§ **TASK BRIEF**
Copy every line of the listing below exactly as it appears, without changing anything.

§ **INFORMATION SUPPLIED**
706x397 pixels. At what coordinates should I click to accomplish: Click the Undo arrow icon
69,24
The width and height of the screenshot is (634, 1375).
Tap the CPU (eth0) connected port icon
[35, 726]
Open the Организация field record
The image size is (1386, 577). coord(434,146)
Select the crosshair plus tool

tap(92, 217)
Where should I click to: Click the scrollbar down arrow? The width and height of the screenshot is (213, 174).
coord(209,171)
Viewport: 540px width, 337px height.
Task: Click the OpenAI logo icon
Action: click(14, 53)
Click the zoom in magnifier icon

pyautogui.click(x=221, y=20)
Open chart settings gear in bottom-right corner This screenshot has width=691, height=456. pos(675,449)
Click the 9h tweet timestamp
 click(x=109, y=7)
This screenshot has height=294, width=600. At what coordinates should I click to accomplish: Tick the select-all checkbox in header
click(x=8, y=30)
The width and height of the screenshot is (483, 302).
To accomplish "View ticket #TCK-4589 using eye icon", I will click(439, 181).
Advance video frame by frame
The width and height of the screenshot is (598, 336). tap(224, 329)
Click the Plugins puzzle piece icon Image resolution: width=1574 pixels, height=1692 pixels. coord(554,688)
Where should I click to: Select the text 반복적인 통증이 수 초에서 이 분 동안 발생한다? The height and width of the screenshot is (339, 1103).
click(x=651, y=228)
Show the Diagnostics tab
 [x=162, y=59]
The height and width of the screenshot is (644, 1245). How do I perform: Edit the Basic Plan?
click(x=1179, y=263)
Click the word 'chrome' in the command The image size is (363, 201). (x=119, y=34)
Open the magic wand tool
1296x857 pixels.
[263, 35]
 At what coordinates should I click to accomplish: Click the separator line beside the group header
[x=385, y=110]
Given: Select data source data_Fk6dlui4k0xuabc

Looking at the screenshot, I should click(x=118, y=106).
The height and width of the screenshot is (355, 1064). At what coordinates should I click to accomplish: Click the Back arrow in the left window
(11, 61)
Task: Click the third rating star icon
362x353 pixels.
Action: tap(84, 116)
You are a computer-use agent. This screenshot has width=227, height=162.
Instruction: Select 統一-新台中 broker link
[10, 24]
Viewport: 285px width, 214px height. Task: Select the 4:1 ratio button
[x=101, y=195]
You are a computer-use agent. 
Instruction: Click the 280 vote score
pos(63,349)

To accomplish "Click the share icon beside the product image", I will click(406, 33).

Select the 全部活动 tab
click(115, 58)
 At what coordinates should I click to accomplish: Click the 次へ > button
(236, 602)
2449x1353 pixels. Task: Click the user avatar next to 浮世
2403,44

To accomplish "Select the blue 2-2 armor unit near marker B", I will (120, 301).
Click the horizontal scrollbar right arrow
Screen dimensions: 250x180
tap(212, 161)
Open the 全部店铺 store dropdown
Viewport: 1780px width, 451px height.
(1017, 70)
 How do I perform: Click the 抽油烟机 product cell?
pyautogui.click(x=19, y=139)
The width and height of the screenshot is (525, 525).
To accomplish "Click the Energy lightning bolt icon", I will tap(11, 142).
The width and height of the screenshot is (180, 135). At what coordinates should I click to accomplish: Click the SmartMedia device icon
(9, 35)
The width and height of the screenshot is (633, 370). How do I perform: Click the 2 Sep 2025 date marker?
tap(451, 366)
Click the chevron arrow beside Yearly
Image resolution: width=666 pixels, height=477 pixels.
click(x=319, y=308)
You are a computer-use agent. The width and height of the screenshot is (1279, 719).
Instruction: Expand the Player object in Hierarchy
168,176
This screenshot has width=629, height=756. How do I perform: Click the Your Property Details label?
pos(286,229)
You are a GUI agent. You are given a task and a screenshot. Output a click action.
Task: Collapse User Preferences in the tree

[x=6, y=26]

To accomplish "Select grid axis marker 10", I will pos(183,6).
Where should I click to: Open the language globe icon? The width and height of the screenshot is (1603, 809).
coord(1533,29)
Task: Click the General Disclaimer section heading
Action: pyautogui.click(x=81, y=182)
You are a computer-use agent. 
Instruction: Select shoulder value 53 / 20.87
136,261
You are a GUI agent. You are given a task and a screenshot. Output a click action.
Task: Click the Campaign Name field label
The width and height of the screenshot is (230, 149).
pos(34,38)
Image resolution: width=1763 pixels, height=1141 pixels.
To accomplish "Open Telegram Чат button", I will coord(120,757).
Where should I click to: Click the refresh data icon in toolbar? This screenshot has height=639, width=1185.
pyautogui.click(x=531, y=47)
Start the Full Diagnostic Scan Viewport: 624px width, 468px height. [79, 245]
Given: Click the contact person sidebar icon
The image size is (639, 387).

§ **SOLUTION FOR THIS EXERCISE**
706x397 pixels. At what coordinates should I click to accomplish: Click the Undo arrow icon
69,24
The width and height of the screenshot is (634, 1375).
Tap the CPU (eth0) connected port icon
[35, 726]
Open the Организация field record
The image size is (1386, 577). coord(434,146)
Select the crosshair plus tool

tap(92, 217)
Where should I click to: Click the scrollbar down arrow? The width and height of the screenshot is (213, 174).
coord(209,171)
Viewport: 540px width, 337px height.
Task: Click the OpenAI logo icon
Action: click(14, 53)
Click the zoom in magnifier icon

pyautogui.click(x=221, y=20)
Open chart settings gear in bottom-right corner This screenshot has width=691, height=456. pos(675,449)
Click the 9h tweet timestamp
 click(x=109, y=7)
This screenshot has height=294, width=600. At what coordinates should I click to accomplish: Tick the select-all checkbox in header
click(x=8, y=30)
The width and height of the screenshot is (483, 302).
To accomplish "View ticket #TCK-4589 using eye icon", I will click(439, 181).
Advance video frame by frame
The width and height of the screenshot is (598, 336). tap(224, 329)
Click the Plugins puzzle piece icon Image resolution: width=1574 pixels, height=1692 pixels. coord(554,688)
Where should I click to: Select the text 반복적인 통증이 수 초에서 이 분 동안 발생한다? The height and width of the screenshot is (339, 1103).
click(x=651, y=228)
Show the Diagnostics tab
 [x=162, y=59]
The height and width of the screenshot is (644, 1245). How do I perform: Edit the Basic Plan?
click(x=1179, y=263)
Click the word 'chrome' in the command The image size is (363, 201). (x=119, y=34)
Open the magic wand tool
1296x857 pixels.
[263, 35]
 At what coordinates should I click to accomplish: Click the separator line beside the group header
[x=385, y=110]
Given: Select data source data_Fk6dlui4k0xuabc

Looking at the screenshot, I should click(x=118, y=106).
The height and width of the screenshot is (355, 1064). At what coordinates should I click to accomplish: Click the Back arrow in the left window
(11, 61)
Task: Click the third rating star icon
362x353 pixels.
Action: tap(84, 116)
You are a computer-use agent. This screenshot has width=227, height=162.
Instruction: Select 統一-新台中 broker link
[10, 24]
Viewport: 285px width, 214px height. Task: Select the 4:1 ratio button
[x=101, y=195]
You are a computer-use agent. 
Instruction: Click the 280 vote score
pos(63,349)

To accomplish "Click the share icon beside the product image", I will click(406, 33).

Select the 全部活动 tab
click(115, 58)
 At what coordinates should I click to accomplish: Click the 次へ > button
(236, 602)
2449x1353 pixels. Task: Click the user avatar next to 浮世
2403,44

To accomplish "Select the blue 2-2 armor unit near marker B", I will (120, 301).
Click the horizontal scrollbar right arrow
Screen dimensions: 250x180
tap(212, 161)
Open the 全部店铺 store dropdown
Viewport: 1780px width, 451px height.
(1017, 70)
 How do I perform: Click the 抽油烟机 product cell?
pyautogui.click(x=19, y=139)
The width and height of the screenshot is (525, 525).
To accomplish "Click the Energy lightning bolt icon", I will tap(11, 142).
The width and height of the screenshot is (180, 135). At what coordinates should I click to accomplish: Click the SmartMedia device icon
(9, 35)
The width and height of the screenshot is (633, 370). How do I perform: Click the 2 Sep 2025 date marker?
tap(451, 366)
Click the chevron arrow beside Yearly
Image resolution: width=666 pixels, height=477 pixels.
click(x=319, y=308)
You are a computer-use agent. The width and height of the screenshot is (1279, 719).
Instruction: Expand the Player object in Hierarchy
168,176
This screenshot has width=629, height=756. How do I perform: Click the Your Property Details label?
pos(286,229)
You are a GUI agent. You are given a task and a screenshot. Output a click action.
Task: Collapse User Preferences in the tree

[x=6, y=26]

To accomplish "Select grid axis marker 10", I will pos(183,6).
Where should I click to: Open the language globe icon? The width and height of the screenshot is (1603, 809).
coord(1533,29)
Task: Click the General Disclaimer section heading
Action: pyautogui.click(x=81, y=182)
You are a computer-use agent. 
Instruction: Select shoulder value 53 / 20.87
136,261
You are a GUI agent. You are given a task and a screenshot. Output a click action.
Task: Click the Campaign Name field label
The width and height of the screenshot is (230, 149).
pos(34,38)
Image resolution: width=1763 pixels, height=1141 pixels.
To accomplish "Open Telegram Чат button", I will coord(120,757).
Where should I click to: Click the refresh data icon in toolbar? This screenshot has height=639, width=1185.
pyautogui.click(x=531, y=47)
Start the Full Diagnostic Scan Viewport: 624px width, 468px height. [79, 245]
Given: Click the contact person sidebar icon
The image size is (639, 387).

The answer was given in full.